(Prompt)
Output every line from the beginning of the records through the line that contains "Viewport: 259px width, 198px height.", exactly as it appears.

(Stored items)
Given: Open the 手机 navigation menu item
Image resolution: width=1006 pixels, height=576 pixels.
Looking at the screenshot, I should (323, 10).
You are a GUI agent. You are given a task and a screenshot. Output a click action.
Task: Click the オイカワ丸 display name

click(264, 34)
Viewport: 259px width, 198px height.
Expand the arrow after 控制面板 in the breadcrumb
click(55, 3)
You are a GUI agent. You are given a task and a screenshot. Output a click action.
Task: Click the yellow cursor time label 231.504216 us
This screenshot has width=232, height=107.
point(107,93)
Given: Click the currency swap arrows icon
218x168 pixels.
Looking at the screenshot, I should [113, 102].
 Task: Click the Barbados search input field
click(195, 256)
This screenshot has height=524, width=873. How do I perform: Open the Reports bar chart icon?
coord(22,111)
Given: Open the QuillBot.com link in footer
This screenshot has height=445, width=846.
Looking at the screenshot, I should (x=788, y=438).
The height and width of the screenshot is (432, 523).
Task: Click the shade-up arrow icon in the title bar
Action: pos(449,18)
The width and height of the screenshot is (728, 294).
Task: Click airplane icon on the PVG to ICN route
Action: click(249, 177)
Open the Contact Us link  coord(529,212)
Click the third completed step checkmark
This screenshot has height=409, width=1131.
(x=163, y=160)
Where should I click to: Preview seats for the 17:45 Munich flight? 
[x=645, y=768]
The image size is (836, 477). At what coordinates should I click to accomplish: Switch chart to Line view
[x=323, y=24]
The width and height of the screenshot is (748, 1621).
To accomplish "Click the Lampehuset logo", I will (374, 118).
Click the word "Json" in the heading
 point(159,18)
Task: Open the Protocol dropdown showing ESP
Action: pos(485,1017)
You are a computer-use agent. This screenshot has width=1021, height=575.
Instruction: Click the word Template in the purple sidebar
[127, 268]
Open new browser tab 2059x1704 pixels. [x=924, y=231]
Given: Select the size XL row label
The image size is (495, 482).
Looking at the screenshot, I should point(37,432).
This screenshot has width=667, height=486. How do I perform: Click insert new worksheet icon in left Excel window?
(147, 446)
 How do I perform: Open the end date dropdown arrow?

(Answer section)
Given: Open the 手机 navigation menu item
Image resolution: width=1006 pixels, height=576 pixels.
Looking at the screenshot, I should (323, 10).
You are a GUI agent. You are given a task and a screenshot. Output a click action.
Task: Click the オイカワ丸 display name

click(264, 34)
Viewport: 259px width, 198px height.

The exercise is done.